Compassion is simply a feeling of concern for someone else.  Compassion sees others’ needs.

Kindness does something about that need. Kindness responds to what compassion feels.

Humility sees self as the least important person in the picture.  Hear this carefully, humility is not self-abasement or self-condemnation.  It is simply saying, “I am second – I will put you first.”

Gentleness doesn’t get its feathers ruffled.  Gentleness is meek – but it’s not wimpy.

Patience doesn’t give up on others.
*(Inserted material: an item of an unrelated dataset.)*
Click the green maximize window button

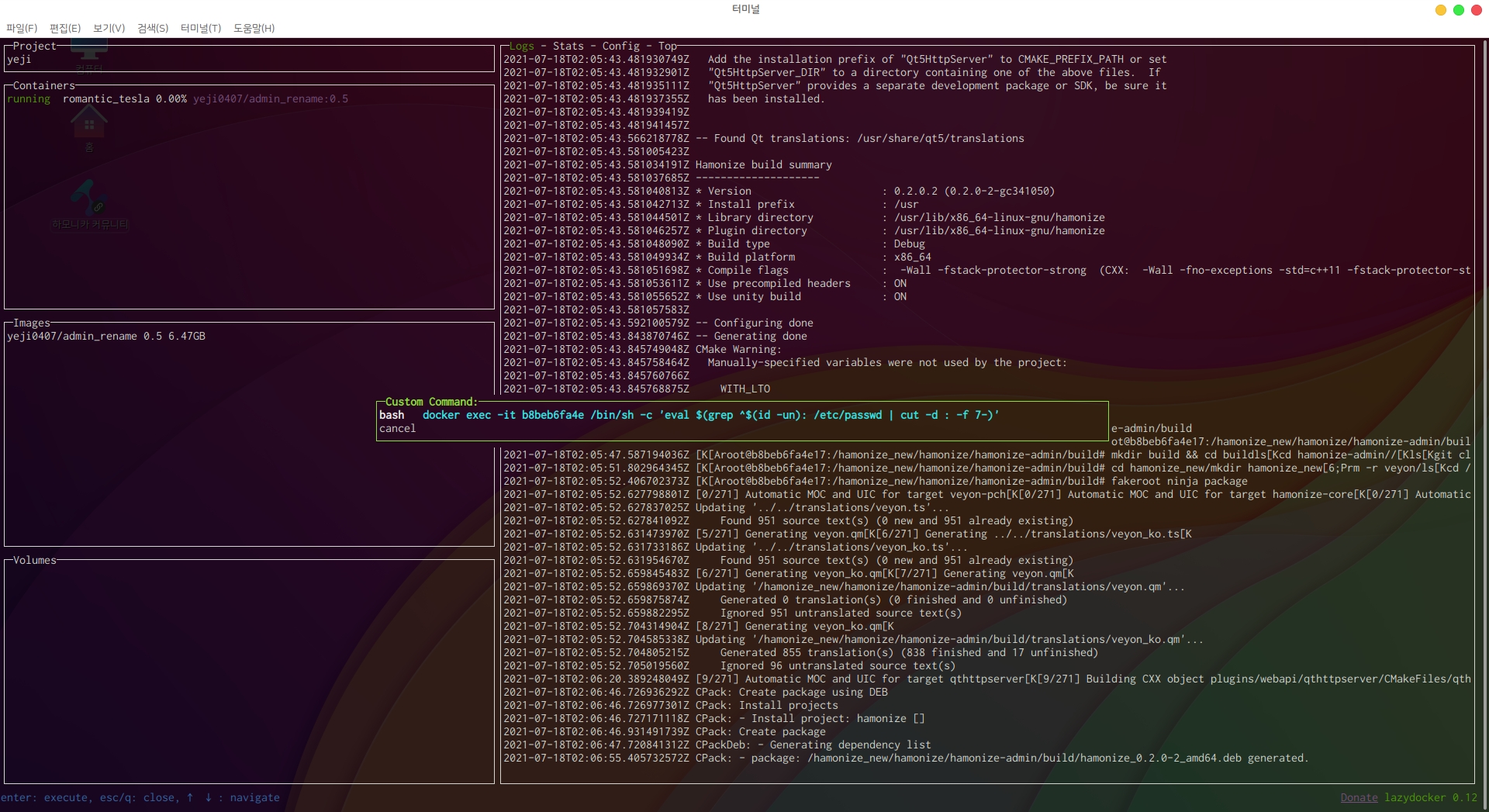pyautogui.click(x=1458, y=10)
It is in it for the long haul. (This is my personal word from God today.)    

In the fashion world, one piece – a belt or scarf – can “pull the whole outfit together.”  Likewise, there is one more item we must not forget, one that Paul says “binds them all together in perfect unity”:  love.  He said, “Over all these, put on love” (v. 14).  The truth is, many people are doing all these good things.  The difference is love.  But it’s more than “love” in the Western understanding of the word.  It is a love that flows from God into our own hearts and spills out on those around us in the form of all these other “garments.”  It is the kind of love that seeks the very best for another, to the point of self-sacrifice.  And like every good fashion show, it throws the spotlight back onto the Designer.

So what will you wear today Beloved?  A striped shirt?  A pair of jeans?  Your favorite sweater?  Don’t forget to put on Christ – the world needs to see Jesus in you.